REQUIRED WORK:
(a) List every number in the biography of the monk Harada that gives an age, a length of time, or a year, with what each refers to.
(b) Carry on the biography of the monk Harada from its last sentence.

EXERCISE PASSAGE:
□ □ □ □ □ □ □

Japanese Buddhist monk

Daiun Sogaku Harada (原田 大雲祖岳, Harada Daiun Sogaku) was a Sōtō Zen monk who trained under both Sōtō and Rinzai teachers. He became known for his teaching combining methods from both schools. The Harada–Yasutani zen lineage founded by his disciple Hakuun Yasutani has become one of the major Zen traditions in the West. He is known as the "Great Cloud".

== Biography ==
Born in an area known today as Obama, Fukui Prefecture, he entered a Sōtō temple as a novice at age 7 and continued training in temples during his primary and high school years. Haunted by existential questions, at age 20 he entered Shogen-ji, a well-known Rinzai monastery; it is reported that he experienced kensho after two and half years there. In 1901 he graduated from Komazawa University (then Sōtō-shu Daigakurin), the Sōtō university.

□ □ □ □ □ □ □

DATA SECTION:
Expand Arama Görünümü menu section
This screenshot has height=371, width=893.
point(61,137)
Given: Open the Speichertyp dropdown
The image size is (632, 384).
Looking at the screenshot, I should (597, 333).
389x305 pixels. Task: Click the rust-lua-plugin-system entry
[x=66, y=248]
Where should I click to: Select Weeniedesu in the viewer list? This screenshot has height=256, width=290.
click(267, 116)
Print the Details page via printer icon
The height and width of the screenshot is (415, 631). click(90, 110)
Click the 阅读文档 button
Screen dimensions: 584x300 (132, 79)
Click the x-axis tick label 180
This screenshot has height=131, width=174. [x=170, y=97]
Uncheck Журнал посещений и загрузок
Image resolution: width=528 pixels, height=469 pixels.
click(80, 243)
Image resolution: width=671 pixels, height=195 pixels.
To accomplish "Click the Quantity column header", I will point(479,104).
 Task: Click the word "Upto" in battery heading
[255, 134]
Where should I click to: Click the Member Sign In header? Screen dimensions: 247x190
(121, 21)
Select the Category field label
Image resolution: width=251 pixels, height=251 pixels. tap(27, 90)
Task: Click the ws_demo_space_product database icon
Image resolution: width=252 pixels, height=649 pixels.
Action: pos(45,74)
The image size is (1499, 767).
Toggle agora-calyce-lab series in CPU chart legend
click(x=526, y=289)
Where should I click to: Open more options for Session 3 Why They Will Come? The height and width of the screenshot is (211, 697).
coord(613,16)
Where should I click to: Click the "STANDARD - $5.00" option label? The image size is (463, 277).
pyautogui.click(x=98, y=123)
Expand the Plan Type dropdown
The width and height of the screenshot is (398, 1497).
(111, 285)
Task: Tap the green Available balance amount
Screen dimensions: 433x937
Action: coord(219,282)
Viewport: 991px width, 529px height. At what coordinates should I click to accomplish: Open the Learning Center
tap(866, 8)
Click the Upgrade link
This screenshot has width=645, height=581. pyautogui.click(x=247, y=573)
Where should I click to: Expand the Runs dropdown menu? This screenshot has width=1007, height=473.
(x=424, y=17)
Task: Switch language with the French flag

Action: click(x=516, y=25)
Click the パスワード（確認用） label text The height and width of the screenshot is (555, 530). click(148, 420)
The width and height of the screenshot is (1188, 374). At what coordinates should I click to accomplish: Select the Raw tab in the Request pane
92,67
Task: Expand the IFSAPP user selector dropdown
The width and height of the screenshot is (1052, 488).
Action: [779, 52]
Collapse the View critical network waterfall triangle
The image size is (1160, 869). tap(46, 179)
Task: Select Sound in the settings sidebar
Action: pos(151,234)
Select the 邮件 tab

□ □ □ □ □ □ □

LIST OF ANSWERS:
(a)
- 7: his age when he entered a Sōtō temple as a novice
- 20: his age when he entered Shogen-ji
- two and half years: the time at Shogen-ji after which he is reported to have experienced kensho
- 1901: the year he graduated from Komazawa University

(b)
He eventually studied under various Sōtō-priests such as Harada Sodo Kakusho, Oka Sotan, Akino Kodo, Adachi Tatsujun, Hoshimi Tenkai, and Rinzai-priests such as Unmuken Taigi Sogon and Kogenshitsu Dokutan Sosan, with whom he completed koan-study. From the years of 1911 to 1923, Harada held a professor position at Soto-shu Daigakurin.

A very strict disciplinarian, he served as abbot at various Sōtō temples throughout Japan: Hosshin-ji, Chisai-in, Bukkoku-ji, Sōji-ji and Chigen-ji. Until almost age 90, he conducted week-long sesshin at Hosshin-ji 6 times a year; he also held sesshin elsewhere.

Harada Roshi's teaching integrated the Rinzai use of Kōan, a practice which was abolished in the Sōtō-school in the 19th century under influence of Gento Sokuchu (1729–1807). He also departed from the Sōtō conventions of his day by training lay persons with monks rather than separately.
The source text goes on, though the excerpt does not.